Above photos by Jim Weber. The vacant Sears Crosstown Building in Memphis. In the first photo the building is reflected in a shop window containing a mannequin, at the Cleveland Street Flea Market.
Some other photos of the building. Two from inside:
Construction in the mid 1920s:
The front of the building:
An aerial view from 1930:
Here are some more photos from the inside.

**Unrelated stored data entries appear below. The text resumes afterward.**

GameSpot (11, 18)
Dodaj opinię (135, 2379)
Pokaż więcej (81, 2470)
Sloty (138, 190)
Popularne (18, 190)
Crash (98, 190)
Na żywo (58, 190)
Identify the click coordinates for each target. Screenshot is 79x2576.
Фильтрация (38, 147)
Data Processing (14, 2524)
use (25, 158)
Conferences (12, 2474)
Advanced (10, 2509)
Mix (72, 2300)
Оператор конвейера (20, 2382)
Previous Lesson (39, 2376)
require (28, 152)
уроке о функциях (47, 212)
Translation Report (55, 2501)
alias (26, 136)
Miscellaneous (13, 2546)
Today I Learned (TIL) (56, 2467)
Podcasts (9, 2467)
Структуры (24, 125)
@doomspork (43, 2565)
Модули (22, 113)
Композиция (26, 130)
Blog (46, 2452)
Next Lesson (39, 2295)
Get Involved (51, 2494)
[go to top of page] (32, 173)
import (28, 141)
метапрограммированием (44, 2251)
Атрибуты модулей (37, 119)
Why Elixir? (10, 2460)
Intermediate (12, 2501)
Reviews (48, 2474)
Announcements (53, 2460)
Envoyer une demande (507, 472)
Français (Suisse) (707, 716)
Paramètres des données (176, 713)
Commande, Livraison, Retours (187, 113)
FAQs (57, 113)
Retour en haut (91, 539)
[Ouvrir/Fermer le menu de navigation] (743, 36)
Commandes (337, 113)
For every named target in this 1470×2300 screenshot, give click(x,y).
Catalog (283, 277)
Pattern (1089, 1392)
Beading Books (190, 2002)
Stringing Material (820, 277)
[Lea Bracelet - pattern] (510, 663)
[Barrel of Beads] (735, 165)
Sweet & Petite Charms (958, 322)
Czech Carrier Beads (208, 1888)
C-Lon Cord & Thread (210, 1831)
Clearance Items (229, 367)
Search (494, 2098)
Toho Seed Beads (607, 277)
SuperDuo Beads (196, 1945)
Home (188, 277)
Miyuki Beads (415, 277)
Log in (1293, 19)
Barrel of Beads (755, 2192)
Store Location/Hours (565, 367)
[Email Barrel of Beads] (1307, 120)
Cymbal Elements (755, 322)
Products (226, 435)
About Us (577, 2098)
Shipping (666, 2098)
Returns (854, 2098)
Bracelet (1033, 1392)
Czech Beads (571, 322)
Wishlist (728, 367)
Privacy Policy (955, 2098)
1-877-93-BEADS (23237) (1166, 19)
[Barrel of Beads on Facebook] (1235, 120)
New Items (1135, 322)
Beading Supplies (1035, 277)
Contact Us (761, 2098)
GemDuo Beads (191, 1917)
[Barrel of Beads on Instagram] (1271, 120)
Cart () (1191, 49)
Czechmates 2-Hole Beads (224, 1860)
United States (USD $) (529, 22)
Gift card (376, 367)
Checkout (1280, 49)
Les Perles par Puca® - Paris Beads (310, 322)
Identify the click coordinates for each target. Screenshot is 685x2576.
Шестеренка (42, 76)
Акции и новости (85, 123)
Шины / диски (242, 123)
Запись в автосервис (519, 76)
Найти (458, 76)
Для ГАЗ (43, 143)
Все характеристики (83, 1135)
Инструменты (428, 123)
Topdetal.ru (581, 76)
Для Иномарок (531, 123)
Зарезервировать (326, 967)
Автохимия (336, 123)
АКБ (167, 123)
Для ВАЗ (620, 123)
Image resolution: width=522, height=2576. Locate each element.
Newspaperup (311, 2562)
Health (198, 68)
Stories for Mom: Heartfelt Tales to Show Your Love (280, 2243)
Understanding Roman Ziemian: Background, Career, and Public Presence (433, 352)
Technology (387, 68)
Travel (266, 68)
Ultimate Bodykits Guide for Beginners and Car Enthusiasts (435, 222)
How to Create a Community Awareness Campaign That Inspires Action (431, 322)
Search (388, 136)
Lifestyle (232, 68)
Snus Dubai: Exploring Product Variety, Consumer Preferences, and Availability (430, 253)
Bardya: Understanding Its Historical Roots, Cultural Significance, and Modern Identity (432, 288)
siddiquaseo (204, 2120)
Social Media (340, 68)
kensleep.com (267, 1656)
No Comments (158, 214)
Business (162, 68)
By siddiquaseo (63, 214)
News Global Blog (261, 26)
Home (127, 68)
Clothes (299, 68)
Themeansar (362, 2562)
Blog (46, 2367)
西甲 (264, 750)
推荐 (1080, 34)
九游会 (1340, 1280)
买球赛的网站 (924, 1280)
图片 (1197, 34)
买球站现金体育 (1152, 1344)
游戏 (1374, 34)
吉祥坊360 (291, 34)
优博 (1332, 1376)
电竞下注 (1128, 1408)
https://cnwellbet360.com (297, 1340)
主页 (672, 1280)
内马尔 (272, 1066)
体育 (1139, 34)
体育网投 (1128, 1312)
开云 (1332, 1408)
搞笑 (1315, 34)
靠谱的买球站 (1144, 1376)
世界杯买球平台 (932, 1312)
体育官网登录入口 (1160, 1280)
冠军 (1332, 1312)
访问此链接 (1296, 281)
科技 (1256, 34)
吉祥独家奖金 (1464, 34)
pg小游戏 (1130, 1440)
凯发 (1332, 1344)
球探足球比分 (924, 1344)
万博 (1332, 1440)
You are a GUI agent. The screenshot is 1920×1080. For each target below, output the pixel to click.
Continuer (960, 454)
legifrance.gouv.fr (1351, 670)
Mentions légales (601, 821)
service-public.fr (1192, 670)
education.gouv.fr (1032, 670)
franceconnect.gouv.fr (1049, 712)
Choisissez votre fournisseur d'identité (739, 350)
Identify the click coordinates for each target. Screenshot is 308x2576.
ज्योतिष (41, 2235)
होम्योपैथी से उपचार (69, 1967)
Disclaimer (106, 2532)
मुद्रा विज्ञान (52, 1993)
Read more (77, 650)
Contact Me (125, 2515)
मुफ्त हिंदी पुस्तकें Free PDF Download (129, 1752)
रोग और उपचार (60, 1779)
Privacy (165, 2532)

Several life-long Memphians I've met over the years used to break into the building at night as kids. What an urban gothic adventure that must have been. I suppose adventure might be the key term, as in adventure vacation, or something else adventure-wise that connotes trendiness and status, as all of the people I met who claim to have broken into the building have been white. I once asked a black guy I know, who lives closer to the building than any white person I've ever talked to about it, and he told me that only white people break into the building for fun, while "the black folks who break in there are all crackheads." Not sure what to make of that. Perhaps black teenagers living in the neighborhoods around the building have more to fear if caught by the police during or after a break-in. It's hard for me to imagine kids of any sort not taking advantage of this obvious target.
One guy explained to me that the place is so big someone could hold a party with a couple hundred people at one end and you might never know about it if you were at the other end of the building. Not all of the trespassers in the building were non-violent, of course, and so there was some danger running around the place at night - no doubt that thrill made a break-in all the more enticing.
The tower as been vacant since 1993 but most of the building has not been used since 1983. Finished in 1927, the physical structure of the Memphis Sears retail and catalog center is one of 7 remaining, of the original 9 of these behemoths that were built. The six others that remain are in Minneapolis, Boston, Kansas City, Atlanta, LA, and Dallas. The demolished were in Philadelphia and Kansas City (the city had 2 and the larger one was demolished - I suppose the central location of KC made it ideal for catalog centers). Memphis' is the only one that remains vacant. Some of the others have been renovated and gentrified into chic bobo magnets. Atlanta's building uses 20% of its space for city municipal departments and the rest sits empty. The Memphis building is 14 stories tall and has 1.45 million square feet. There have been potential buyers and renovation prospects for the Memphis Sears Crosstown Building but as of yet none of them have come to fruition.
I used to drive by this building all the time when hauling copper scrap for work. I drove past it the other night for the first time in a month or so. I wish I had some night images of the building but I didn't have my camera on me. It makes an impression.